Namun, di sisi lain, kecerdasan emosi juga punya sisi gelap. Bukti-bukti penelitian terbaru menunjukkan bahwa semakin tinggi kecerdasan emosi seseorang, mereka akan semakin pintar dalam memanipulasi orang lain. 

Dengan kata lain, Anda bisa menyembunyikan emosi pribadi dan di waktu yang bersamaan, memanfaatkan emosi orang lain, yang bisa Anda baca dengan mudah, untuk kepentingan Anda. 

Sisi gelap kecerdasan emosi itulah yang menjadi fokus studi Universitas Cambridge yang dipimpin Profesor Jochen Menges. "Dari hasil penelitian kami diketahui bahwa pidato yang inspiratif, kendati tidak diingat secara keseluruhan oleh partisipan, memiliki efek yang lebih dahsyat karena bisa menyentuh sisi terdalam mereka yang mendengarkan," papar Menges. 

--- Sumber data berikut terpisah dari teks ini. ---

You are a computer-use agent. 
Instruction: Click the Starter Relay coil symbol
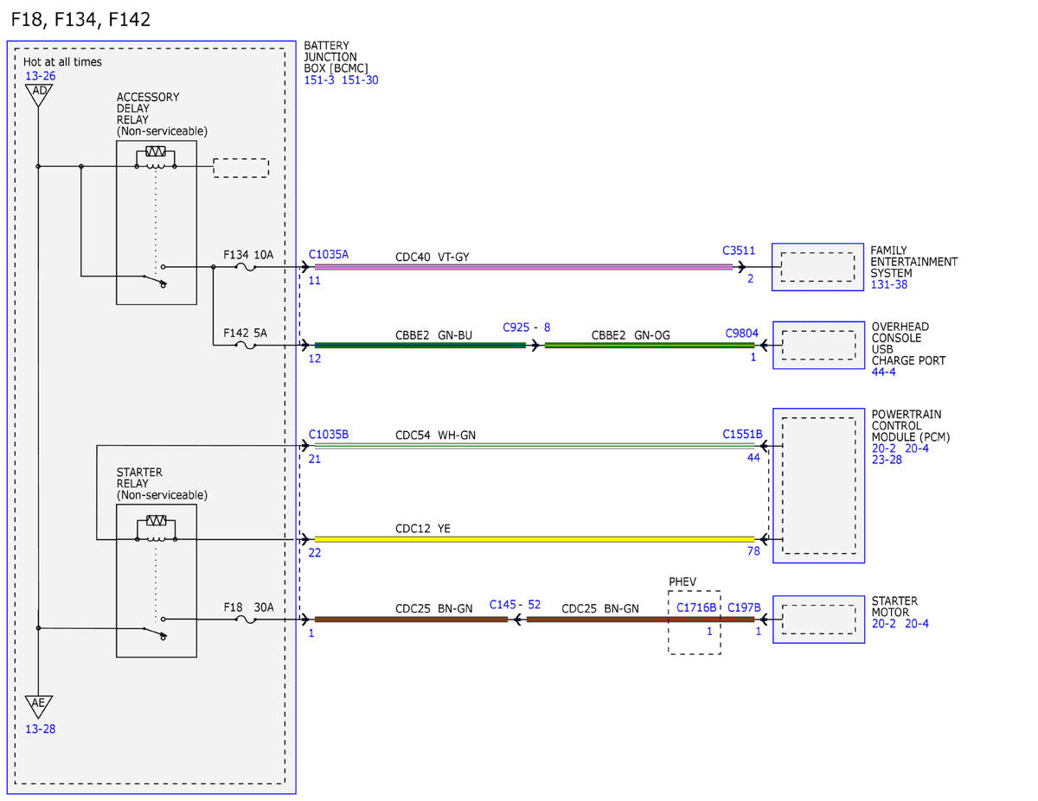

Sementara penelitian mengenai kecerdasan emosi dari Psikolog Stephane Cote dari University of Toronto, menunjukkan bahwa mereka yang punya level kecerdasan emosi tinggi cenderung bersifat anarkis ketika dihadapkan pada konflik. Mereka juga kerap memanfaatkan emosi orang lain untuk kepentingan pribadi. 

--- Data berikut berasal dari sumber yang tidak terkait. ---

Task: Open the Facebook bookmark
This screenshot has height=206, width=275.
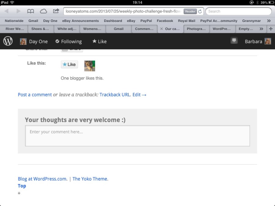Action: 165,21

Adapun penelitian yang dilakukan University of Central Florida terhadap ribuan pekerja di 191 macam pekerjaan, kecerdasan emosi tidak selalu konsisten berkaitan dengan performa kerja baik. 

Di lingkungan pekerjaan yang membutuhkan tingkat penggunaan emosi tinggi, seperti di lingkungan medis, marketing atau relasi publik, tingginya kecerdasan emosi bisa mengarah pada performa kerja yang lebih baik. Namun sebaliknya, di lingkungan kerja yang kurang menekankan emosi, kecerdasan emosi yang tinggi justru bisa jadi bumerang. Sebut saja akuntan, peneliti dan mekanik dimana pengaruh emosi malah bisa memperburuk performa kerja mereka.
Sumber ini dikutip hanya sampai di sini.